What the task requires ▸
Copy out the lines of the material below word for word, starting with the line that contains "讨论区 (691, 20)" and ending with the last line of the material, both included.
-------
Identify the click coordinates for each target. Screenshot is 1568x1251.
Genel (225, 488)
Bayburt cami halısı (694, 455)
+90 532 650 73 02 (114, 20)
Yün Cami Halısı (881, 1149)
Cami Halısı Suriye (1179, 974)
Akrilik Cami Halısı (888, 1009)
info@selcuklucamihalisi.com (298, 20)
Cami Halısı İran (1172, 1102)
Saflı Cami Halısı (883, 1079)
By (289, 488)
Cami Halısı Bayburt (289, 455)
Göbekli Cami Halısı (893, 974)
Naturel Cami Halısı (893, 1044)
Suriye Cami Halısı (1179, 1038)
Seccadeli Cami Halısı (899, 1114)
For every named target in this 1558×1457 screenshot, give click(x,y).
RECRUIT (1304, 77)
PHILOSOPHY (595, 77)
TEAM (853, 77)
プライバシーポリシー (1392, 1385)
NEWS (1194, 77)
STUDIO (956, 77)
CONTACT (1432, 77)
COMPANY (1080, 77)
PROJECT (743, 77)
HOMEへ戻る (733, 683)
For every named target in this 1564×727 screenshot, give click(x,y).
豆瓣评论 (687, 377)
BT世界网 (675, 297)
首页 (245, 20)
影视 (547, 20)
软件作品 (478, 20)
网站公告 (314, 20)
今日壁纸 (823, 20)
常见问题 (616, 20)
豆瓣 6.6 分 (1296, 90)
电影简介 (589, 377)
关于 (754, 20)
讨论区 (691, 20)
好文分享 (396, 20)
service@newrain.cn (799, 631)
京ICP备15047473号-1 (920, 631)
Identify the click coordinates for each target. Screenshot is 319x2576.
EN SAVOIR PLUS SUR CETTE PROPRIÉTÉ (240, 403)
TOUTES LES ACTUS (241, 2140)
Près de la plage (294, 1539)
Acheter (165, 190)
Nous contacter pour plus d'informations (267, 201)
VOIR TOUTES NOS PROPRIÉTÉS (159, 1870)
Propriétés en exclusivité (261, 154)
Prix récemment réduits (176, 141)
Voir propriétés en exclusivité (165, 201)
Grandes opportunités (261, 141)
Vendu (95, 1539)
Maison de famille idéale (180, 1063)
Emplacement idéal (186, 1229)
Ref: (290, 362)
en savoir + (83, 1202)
-------
The solution ▸
讨论区 (691, 20)
好文分享 (396, 20)
service@newrain.cn (799, 631)
京ICP备15047473号-1 (920, 631)
Identify the click coordinates for each target. Screenshot is 319x2576.
EN SAVOIR PLUS SUR CETTE PROPRIÉTÉ (240, 403)
TOUTES LES ACTUS (241, 2140)
Près de la plage (294, 1539)
Acheter (165, 190)
Nous contacter pour plus d'informations (267, 201)
VOIR TOUTES NOS PROPRIÉTÉS (159, 1870)
Propriétés en exclusivité (261, 154)
Prix récemment réduits (176, 141)
Voir propriétés en exclusivité (165, 201)
Grandes opportunités (261, 141)
Vendu (95, 1539)
Maison de famille idéale (180, 1063)
Emplacement idéal (186, 1229)
Ref: (290, 362)
en savoir + (83, 1202)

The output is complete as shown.